Beyond better page load time, there is good reason to think this approach is good for the web’s foundation. The way HTTP/1 uses large numbers of small and parallel active connections creates a giant networking congestion problem. This inhibits the deployment of real time applications like WebRTC, VOIP, and some highly interactive games. SPDY’s small number of busier connections fits the congestion control model of the Internet much better and enables the transport of classic web content to cooperate better with these real time applications. Web browsers have only managed to keep the congestion problem in check with HTTP/1 through arbitrary limits on its parallelism. With SPDY we can have our parallel-cake and eat it in low latency conditions too. This property is what I find most promising about SPDY, and I’ve written about it extensively in the past.

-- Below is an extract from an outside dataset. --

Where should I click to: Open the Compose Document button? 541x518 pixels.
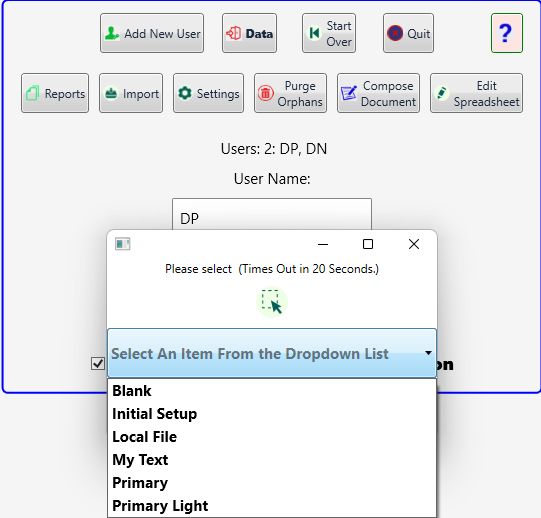pyautogui.click(x=378, y=93)
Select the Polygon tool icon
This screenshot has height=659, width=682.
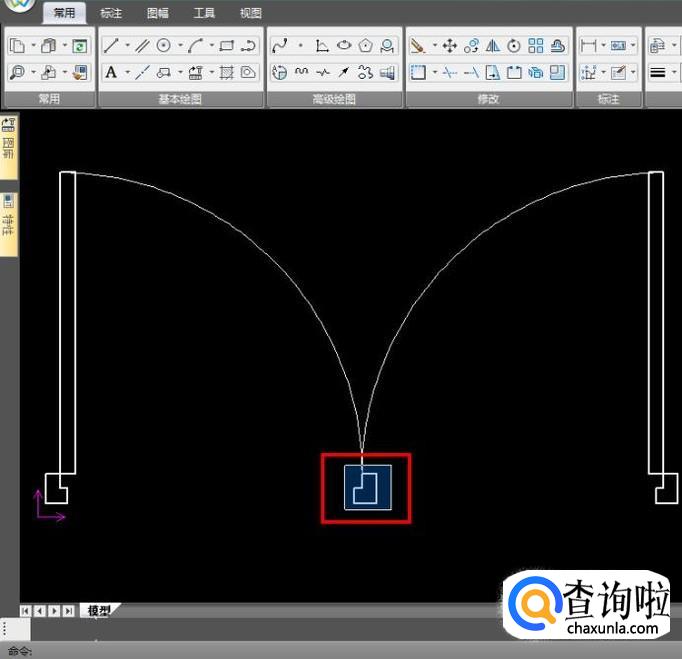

There is a great transition path onto SPDY. It is a new protocol, but it uses the old https:// protocol scheme in URIs. No changes to markup are needed to use SPDY. Generally SPDY servers support both SPDYand HTTP/1 for use with browsers that are not SPDY capable. The protocol used is silently negotiated through a TLS extension called Next Protocol Negotiation. The great news here is that upgrading to SPDY is just a matter of an administrative server upgrade. No changes to content are needed and things like REST APIs continue to work unmodified. Indeed, a SPDY site is not visually different in any way from an HTTP/1 site.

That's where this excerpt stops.